Bone Imaging

Bone Imaging

Trauma:

Fractures: General findings

Bone scintigraphy is a very sensitive exam for the detection of acute fractures [5]. About 80% of bone scans will show increased activity at a site of fracture by 24 hours, and 95% by 72 hours, although older (over 75 y) and debilitated patients may not show activity for several days to as much as 2 weeks.

There are generally 3 phases identified when evaluating fractures:

    1) Acute: (3-4 weeks)

    There is increased flow and blood pool activity with diffuse and somewhat poorly defined increased delayed activity about the fracture site which is wider than the fracture line. Gallium uptake at acute fracture sites is usually increased as well. Mildly increased uptake of In-111 WBC's at the fracture site is present in up to 40% of acute uncomplicated fractures and may be associated with callus formation or adjacent myositis ossificans. Significant accumulation of white blood cells at the site of a healing fracture DOES NOT generally occur (seen in only 4% of cases) unless there is a complicating osteomyelitis.

    2) Subacute: (2-3 months)

    Flow and blood pool abnormalities diminish considerably and delayed activity becomes more localized (focal at the fracture site) and intense.

    3) Healing:

    A gradual decline in activity occurs over time with about 65% of exams normalizing by 1 year, and 90% becoming normal by 2 years. The minimum time for normalization of activity is 6 months after the fracture [7]. Persistent activity can be seen if healing has not produced normal anatomic alignment in weight bearing areas due to continued biomechanical stress and remodeling. Non-union occurs when there is failure of the fracture site to heal by 6 to 8 months following the injury. The tibia is the most frequent site of non-union. Non-union may occur secondary to an inadequate blood supply, osteoporosis, or infection.

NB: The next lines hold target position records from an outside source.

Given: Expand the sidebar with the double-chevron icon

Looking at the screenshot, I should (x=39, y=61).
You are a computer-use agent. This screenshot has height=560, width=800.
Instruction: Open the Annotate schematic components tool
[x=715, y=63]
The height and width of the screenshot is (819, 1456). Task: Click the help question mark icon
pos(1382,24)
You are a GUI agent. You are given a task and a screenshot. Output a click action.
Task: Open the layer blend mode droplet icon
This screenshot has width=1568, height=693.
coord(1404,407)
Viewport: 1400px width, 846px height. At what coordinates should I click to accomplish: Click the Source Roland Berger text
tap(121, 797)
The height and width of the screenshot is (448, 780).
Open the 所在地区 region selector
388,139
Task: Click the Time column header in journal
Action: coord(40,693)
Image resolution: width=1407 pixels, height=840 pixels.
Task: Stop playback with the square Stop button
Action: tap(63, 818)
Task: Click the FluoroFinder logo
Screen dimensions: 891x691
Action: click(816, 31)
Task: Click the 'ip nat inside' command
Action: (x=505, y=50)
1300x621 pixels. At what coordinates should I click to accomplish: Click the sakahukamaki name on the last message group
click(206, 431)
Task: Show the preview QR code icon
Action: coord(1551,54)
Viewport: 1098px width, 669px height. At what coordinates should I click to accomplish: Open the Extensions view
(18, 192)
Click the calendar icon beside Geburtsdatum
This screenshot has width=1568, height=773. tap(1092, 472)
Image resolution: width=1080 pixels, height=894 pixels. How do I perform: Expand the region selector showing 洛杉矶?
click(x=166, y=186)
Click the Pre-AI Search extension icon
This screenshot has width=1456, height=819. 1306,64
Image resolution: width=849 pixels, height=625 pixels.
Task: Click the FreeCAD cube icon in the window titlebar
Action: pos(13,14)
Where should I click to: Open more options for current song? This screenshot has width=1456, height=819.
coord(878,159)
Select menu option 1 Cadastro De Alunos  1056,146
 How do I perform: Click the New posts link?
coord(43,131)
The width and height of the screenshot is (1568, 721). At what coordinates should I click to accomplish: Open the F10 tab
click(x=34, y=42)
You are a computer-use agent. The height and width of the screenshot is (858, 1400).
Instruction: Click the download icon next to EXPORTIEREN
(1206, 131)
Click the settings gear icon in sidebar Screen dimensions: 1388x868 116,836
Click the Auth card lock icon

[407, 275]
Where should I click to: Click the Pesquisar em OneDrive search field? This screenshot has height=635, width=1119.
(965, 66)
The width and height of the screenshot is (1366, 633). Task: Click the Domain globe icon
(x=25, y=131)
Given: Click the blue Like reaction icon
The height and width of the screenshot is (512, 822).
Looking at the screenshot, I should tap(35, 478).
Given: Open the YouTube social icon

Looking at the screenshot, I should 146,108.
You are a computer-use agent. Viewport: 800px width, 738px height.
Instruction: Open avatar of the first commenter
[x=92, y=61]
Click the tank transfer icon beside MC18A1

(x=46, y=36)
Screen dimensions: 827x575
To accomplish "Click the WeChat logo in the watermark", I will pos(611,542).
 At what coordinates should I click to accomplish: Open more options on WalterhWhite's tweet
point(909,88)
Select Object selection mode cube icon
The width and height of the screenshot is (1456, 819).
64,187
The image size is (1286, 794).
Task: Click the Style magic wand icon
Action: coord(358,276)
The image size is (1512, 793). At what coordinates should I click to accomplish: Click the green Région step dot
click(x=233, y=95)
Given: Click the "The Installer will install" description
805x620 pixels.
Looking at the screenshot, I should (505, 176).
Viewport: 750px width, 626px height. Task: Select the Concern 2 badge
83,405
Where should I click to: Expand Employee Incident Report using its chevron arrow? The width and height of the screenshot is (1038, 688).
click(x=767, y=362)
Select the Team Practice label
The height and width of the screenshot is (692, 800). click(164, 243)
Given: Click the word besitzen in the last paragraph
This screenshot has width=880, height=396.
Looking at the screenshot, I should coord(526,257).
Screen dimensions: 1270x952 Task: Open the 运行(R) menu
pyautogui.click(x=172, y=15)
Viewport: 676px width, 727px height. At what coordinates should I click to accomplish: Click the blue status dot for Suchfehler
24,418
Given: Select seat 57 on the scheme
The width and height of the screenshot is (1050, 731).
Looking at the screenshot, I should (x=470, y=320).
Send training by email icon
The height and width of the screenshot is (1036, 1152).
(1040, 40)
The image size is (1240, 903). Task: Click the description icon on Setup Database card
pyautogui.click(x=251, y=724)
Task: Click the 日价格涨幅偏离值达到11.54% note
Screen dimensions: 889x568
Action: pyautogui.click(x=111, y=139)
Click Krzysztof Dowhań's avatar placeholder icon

Two types of non-union have been described: reactive and atrophic.

Suspected wrist fracture:

In the evaluation of suspected wrist fracture, up to 45% of patients presenting with continued pain 10-14 days after injury and normal radiographs can be found to have a fracture on skeletal scintigraphy [5].

Reactive Non-union:

Characterized by persistent intense or normal uptake at the fracture site (80%). This bone has potential for healing (i.e.: evidence of metabolic activity) and these fractures tend to show significant improvement following electrical stimulation. Indium labeled WBC's are probably more reliable for detecting infection at the site of reactive non-united fractures, as gallium will also accumulate at these sites. It is not possible to distinguish a reactive non-union from a delayed union.

Atrophic Nonunion:

Appears as a photon deficient band between the fracture ends, which themselves may have more or less activity. This group of non-united fractures is usually not responsive to percutaneous electric stimulation.

Child Abuse:

Fractures of the femur or humerus, especially in children less than 1 years of age are very suspicious for child abuse. In the setting of the battered child, metaphyseal fractures near the growth plates, healed fractures, and skull fractures may be very difficult to visualize scintigraphically. It is best to perform a radiographic survey initially, and follow with scintigraphy if more information is required. Scintigraphy does have increased sensitivity for the detection of rib fractures compared to plain radiographs [1].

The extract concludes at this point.